Law enforcement agents, lawyers, and archaeologists have warned that cultural heritage is being used as a terrorist financing tool and weapon of war throughout Middle East, North Africa, and beyond. Moreover, the problem will not go away with the recent defeats suffered by Daesh (ISIS), and may in fact be entering a dangerous new phase.

Protecting cultural heritage - looted antiquities

“It’s business as usual,” said Dr. Amr al-Azm, a Syrian archaeologist, describing the region’s trade in conflict antiquities. While looters may have changed allegiances from Daesh to other armed forces, an active traffic continues, and will not stop with the recent liberation of Raqqa by Syrian Democratic Forces. Dr. Amr al-Azm is  a Board Member at The Day After Project, an Antiquities Coalition partner, which is working to support democratic transition in Syria.

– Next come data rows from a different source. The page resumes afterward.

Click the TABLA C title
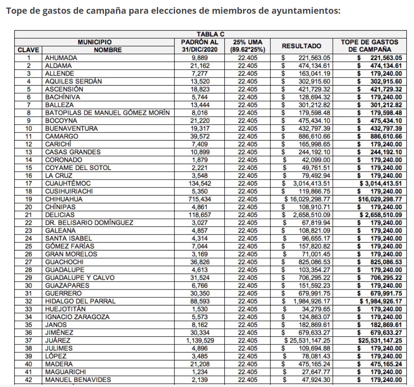click(211, 34)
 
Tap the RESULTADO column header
click(301, 46)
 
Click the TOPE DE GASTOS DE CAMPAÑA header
click(370, 46)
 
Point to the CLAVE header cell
click(28, 50)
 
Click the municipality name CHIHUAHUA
click(64, 199)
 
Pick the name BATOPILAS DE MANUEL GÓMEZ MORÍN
click(107, 113)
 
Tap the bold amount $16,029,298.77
click(380, 199)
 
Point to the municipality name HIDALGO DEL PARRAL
click(80, 301)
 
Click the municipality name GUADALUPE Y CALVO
click(80, 278)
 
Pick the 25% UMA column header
click(247, 46)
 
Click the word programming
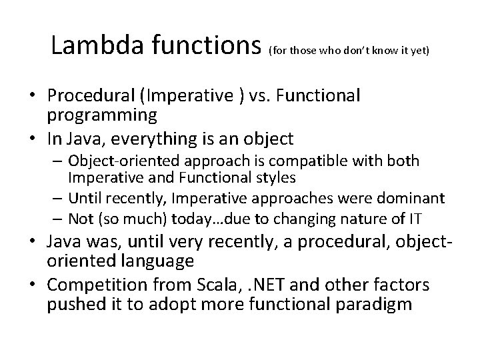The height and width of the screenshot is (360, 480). click(102, 115)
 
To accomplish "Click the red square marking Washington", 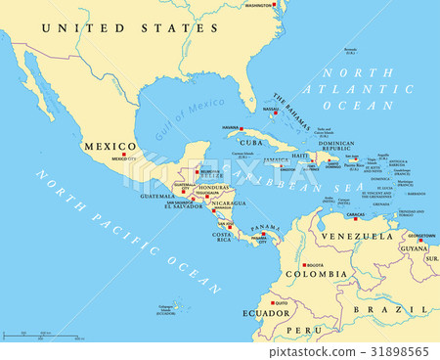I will pyautogui.click(x=275, y=6).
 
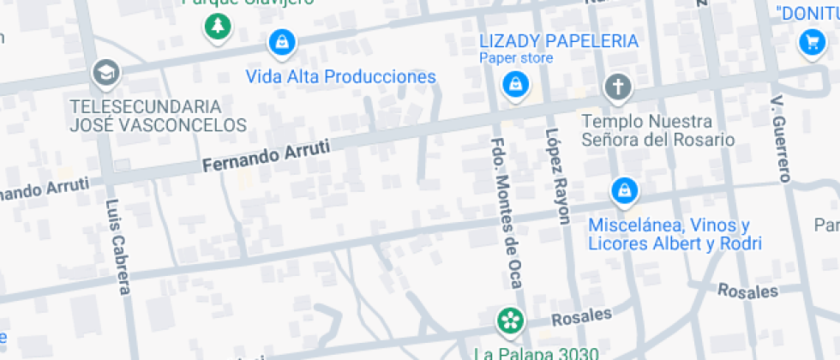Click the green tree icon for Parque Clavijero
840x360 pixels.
pos(219,26)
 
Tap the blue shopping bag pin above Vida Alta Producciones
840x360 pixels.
pos(281,40)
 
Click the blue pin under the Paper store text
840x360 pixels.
pos(514,84)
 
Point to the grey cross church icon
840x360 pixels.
pos(617,87)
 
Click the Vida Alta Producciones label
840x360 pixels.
pos(340,77)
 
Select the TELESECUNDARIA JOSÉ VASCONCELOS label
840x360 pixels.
pos(159,116)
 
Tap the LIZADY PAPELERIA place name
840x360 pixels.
pos(559,41)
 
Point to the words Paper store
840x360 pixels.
pos(516,58)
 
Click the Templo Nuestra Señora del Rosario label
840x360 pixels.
pos(657,129)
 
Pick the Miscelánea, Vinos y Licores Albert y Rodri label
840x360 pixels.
pos(675,234)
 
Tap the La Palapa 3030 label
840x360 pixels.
pos(536,352)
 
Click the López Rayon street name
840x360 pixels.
pos(557,176)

He and other leading experts were speaking at “Preserving Cultural Heritage in Times of Conflict,” a three-day conference held at Colgate University to explore diplomatic, policy, and legal solutions to the current crisis. The United States has an important role to play in this fight, according to organizer Dr. Michael Danti, who served on the Antiquities Coalition’s #CultureUnderThreat Task Force. “The art market is the largest lawful unregulated market,” said Danti, and it is centered in New York. By closing the American art market to so-called “blood antiquities,” the United States can do much to shut down the global traffic.

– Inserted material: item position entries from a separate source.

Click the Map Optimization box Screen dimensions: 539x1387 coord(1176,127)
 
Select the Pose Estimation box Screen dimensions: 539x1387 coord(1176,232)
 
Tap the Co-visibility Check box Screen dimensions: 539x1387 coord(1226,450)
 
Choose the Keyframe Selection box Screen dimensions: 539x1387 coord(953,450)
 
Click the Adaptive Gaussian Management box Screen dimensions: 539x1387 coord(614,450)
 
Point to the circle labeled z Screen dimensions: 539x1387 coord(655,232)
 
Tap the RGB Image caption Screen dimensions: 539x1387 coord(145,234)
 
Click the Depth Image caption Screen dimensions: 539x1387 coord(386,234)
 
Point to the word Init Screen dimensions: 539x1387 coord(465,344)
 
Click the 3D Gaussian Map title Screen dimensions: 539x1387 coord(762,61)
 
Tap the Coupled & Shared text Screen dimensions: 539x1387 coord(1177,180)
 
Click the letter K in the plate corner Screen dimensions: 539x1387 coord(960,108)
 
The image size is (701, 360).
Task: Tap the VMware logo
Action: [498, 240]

Protecting cultural heritage - palmyra

“Our laws and policy toward cultural racketeering are failing Iraq and Syria,” said Tess Davis, Executive Director of the Antiquities Coalition, who noted that the international community has not learned lessons from the Cambodian Civil War and other earlier conflicts. She called on all countries to shut their borders to cultural objects from all countries in crisis—not just Iraq and Syria—but also Afghanistan, Libya, and Yemen. She additionally urged the international community to incorporate cultural heritage preservation into all peacekeeping mandates and training, as well as post-conflict planning and recovery trust funds, and to prosecute crimes against culture along with other atrocity crimes.  

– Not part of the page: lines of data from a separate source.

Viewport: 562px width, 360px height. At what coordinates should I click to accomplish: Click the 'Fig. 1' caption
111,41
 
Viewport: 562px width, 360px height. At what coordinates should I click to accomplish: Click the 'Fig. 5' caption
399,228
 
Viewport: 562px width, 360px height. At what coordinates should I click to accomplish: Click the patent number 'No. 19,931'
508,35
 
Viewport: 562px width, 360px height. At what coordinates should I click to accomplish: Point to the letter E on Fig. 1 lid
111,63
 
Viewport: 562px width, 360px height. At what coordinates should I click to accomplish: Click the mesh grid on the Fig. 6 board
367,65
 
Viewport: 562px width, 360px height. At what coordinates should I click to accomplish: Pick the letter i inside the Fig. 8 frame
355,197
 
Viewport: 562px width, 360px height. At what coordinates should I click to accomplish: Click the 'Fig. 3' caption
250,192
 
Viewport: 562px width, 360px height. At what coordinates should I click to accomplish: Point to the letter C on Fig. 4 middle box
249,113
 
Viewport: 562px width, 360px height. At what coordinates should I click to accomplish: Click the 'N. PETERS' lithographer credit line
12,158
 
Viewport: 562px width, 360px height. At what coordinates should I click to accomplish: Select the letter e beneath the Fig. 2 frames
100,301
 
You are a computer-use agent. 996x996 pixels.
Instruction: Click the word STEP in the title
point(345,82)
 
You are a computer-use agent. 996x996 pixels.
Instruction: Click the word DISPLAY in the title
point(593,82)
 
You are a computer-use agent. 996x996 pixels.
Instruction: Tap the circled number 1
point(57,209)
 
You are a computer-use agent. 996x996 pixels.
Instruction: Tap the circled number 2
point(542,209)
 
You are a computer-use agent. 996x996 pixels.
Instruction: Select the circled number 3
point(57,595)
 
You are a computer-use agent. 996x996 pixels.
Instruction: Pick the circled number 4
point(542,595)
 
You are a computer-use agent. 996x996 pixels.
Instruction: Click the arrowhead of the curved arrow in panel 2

Dr. al-Azm directly addressed those who claimed heritage should not be prioritized during conflict, given the immense humanitarian crisis, saying the two issues were interconnected. “People without their history, without their culture, are lost,” he said. “You have people on both sides of the conflict risking their lives to save this heritage at risk. Because this is not just saving the past, it is about saving the future for Syria, too.”